Son muchas las consideraciones que se pueden hacer sobre esta agrupación. En primer lugar es sorprendente la coincidencia de los grandes grupos de mamíferos con áreas geográficas continentales (Afroterios en Africa, Xenartros en Sudamérica, Laurasiaterios en Eurasia y Norteamérica). Una vez constatado esto, se pone de manifiesto la importancia de las radiaciones adaptativas paralelas en la evolución de los mamíferos. Ya se conocía bien, y siempre se cita como ejemplo, el caso sorprendente de la radiación de los mamíferos marsupiales australianos. Es decir, de la misma forma que existen insectívoros, roedores o carnívoros placentados, también existen formas correspondientes entre los marsupiales de australia. El paralelismo, por supuesto, no es perfecto, no hay equivalente placentado de los canguros, de la misma forma que no hay grandes ungulados marsupiales (vacas o caballos).

Pues bien, existe un grado espectacular de adaptación paralela entre Afroterios y Laurasiaterios. Existieron Hiracoideos en África durante el Oligoceno que desempeñaban el mismo papel ecológico y tenían una morfológia similar a la de los jabalíes o tapires. Existen osos hormigueros afroterios y laurasiaterios. Existen también formas estrictamente acuáticas en ambos grupos, los cetáceos (laurasiaterios) y los sirénidos (afroterios). En cuanto alos insectívoros, los topos comunes son laurasiaterios, mientras que los topos dorados (Crisoclóridos) son afroterios. Pueden citarse más casos relativos a musarañas, nutrias o erizos en ambos grupos. Sólo una excepción importante, no hay ningún afroterio volador.

Otra interesante consideración es la relativamente próxima relación filogenética que se establece entre roedores y primates, mucho menos alejados de lo que se pensaba. Algo a tener en cuenta en un momento en que el ratón se ha convertido en modelo de referencia en muchos estudios celulares y moleculares.
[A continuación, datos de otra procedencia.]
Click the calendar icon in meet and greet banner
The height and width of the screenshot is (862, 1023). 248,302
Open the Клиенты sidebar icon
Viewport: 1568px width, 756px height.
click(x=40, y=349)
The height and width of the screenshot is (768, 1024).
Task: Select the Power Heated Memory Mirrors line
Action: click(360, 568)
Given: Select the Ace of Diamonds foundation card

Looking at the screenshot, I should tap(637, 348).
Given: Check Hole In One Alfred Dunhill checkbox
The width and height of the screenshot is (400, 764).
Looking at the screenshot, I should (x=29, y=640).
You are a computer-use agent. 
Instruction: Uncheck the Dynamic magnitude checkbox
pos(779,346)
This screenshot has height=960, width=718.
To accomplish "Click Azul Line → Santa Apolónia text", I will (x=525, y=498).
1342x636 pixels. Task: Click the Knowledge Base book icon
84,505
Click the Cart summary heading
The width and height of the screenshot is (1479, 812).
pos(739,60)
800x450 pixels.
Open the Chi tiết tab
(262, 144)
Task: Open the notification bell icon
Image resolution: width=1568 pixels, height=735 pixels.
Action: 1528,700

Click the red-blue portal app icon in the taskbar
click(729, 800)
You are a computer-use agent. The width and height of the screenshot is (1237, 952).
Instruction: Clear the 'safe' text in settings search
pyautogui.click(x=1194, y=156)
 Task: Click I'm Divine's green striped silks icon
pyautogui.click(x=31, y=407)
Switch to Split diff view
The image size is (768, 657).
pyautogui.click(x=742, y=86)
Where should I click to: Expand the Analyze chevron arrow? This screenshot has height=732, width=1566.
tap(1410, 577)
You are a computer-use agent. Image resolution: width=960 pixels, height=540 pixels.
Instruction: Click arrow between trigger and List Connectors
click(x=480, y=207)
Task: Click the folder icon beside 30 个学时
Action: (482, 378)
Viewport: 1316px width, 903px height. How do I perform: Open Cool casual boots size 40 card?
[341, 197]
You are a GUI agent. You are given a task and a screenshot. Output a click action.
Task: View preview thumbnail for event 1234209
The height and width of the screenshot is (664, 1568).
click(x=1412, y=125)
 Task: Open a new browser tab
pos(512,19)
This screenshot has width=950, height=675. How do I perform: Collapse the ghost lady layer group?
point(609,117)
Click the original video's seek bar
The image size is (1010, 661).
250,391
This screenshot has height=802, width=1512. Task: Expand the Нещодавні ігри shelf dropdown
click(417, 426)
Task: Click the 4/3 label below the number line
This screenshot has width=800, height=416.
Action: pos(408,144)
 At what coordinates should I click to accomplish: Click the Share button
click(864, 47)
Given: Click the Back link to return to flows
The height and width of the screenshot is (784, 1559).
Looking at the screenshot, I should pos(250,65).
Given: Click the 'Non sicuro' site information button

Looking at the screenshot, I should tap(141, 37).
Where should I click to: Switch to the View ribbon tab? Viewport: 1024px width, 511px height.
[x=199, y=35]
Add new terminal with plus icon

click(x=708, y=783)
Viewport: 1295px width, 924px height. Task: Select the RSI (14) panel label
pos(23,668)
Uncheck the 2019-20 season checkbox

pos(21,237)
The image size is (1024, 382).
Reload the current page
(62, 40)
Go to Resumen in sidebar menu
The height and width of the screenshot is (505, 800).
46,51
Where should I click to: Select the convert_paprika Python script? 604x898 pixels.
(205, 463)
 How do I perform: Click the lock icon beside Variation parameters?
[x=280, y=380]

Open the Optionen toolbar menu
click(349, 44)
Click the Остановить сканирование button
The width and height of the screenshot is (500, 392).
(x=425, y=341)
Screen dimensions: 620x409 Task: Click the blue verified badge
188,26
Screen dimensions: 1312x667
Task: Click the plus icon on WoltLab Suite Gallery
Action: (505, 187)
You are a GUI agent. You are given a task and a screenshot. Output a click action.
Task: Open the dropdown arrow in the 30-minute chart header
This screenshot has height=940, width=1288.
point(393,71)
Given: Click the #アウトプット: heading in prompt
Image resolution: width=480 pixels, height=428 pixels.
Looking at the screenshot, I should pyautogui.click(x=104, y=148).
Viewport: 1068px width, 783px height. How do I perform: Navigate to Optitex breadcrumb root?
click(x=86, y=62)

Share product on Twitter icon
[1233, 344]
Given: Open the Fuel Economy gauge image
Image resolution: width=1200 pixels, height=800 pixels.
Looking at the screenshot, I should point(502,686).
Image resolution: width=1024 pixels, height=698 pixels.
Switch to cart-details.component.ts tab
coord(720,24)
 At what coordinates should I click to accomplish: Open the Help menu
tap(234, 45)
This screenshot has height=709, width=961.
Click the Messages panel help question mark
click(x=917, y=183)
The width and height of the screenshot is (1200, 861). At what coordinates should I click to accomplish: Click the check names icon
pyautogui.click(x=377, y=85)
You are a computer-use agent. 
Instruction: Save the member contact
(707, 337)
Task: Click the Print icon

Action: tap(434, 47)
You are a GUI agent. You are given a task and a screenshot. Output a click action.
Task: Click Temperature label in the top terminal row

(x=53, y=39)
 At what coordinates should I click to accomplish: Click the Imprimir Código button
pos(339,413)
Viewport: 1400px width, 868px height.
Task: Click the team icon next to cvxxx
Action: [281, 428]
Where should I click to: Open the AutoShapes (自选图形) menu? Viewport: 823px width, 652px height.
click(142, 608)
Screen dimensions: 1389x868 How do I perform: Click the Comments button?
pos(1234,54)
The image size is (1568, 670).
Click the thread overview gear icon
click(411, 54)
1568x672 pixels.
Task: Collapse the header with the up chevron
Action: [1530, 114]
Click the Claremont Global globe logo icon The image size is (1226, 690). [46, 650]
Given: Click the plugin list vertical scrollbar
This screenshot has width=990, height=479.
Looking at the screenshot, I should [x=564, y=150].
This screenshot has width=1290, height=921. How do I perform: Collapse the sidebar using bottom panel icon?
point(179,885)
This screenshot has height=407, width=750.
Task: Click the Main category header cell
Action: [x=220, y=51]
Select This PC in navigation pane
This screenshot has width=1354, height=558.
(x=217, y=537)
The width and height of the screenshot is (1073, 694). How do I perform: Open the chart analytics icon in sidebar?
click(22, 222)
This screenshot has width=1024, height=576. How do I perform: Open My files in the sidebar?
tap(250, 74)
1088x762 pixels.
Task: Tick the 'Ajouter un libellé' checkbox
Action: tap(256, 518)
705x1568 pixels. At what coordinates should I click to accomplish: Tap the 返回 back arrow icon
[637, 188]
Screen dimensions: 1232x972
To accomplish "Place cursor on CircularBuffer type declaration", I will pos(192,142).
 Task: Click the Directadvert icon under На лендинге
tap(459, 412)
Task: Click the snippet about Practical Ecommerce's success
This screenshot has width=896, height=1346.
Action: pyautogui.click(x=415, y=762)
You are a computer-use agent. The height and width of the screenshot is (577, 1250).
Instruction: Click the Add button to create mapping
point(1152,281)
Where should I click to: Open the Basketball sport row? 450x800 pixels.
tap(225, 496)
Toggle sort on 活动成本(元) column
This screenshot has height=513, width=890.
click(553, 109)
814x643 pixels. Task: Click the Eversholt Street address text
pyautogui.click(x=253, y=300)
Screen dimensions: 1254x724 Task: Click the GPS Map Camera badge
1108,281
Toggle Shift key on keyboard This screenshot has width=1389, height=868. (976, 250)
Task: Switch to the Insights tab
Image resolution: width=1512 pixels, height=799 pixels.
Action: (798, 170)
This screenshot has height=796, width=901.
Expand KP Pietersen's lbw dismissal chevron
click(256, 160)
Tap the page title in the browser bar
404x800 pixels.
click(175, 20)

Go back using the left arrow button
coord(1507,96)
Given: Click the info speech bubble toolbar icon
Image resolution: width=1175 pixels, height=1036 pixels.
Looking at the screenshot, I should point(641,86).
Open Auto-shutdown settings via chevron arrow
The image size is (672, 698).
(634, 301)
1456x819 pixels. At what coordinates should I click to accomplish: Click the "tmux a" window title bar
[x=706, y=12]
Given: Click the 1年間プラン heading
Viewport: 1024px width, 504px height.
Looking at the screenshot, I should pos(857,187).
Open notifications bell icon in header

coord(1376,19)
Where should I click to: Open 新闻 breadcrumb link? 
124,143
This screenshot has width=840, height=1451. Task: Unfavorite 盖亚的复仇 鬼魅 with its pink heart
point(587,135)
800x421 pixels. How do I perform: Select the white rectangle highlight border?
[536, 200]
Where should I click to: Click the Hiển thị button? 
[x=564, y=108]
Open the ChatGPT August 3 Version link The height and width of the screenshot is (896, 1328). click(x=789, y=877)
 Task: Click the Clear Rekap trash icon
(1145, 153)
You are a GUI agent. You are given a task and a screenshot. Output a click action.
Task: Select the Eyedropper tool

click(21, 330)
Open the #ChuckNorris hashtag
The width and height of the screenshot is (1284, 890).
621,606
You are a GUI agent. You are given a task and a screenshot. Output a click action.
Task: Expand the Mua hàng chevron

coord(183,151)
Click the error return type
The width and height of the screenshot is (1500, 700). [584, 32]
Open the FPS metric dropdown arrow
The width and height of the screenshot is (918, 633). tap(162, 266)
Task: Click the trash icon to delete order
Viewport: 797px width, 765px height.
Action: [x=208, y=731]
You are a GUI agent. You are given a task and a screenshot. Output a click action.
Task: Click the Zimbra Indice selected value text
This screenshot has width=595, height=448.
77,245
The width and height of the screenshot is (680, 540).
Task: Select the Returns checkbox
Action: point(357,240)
Por último, queda claro que los Insectívoros constituyen un grupo polifilético, y no está justificado como taxón. Tenrecs y topos dorados son afroterios, mientras que topos, erizos y musarañas son laurasiaterios.

Quedan muchas preguntas sin contestar, incluso en el caso de que nuevos estudios confirmen esta agrupación de los mamíferos placentados. Por ejemplo, ¿dónde surgieron los placentados, en Laurasia o Gondwana? Evidencias a favor de una u otra hipótesis se han publicado recientemente. O por ejemplo, ¿cuál serían las relaciones filogenéticas entre los cuatro grupos? Los métodos moleculares dan resultados contradictorios cuando se trata de establecer la relación entre estos cuatro clados, probablemente por lo rápido de su diversificación. Sigue habiendo mucho campo para los morfólogos...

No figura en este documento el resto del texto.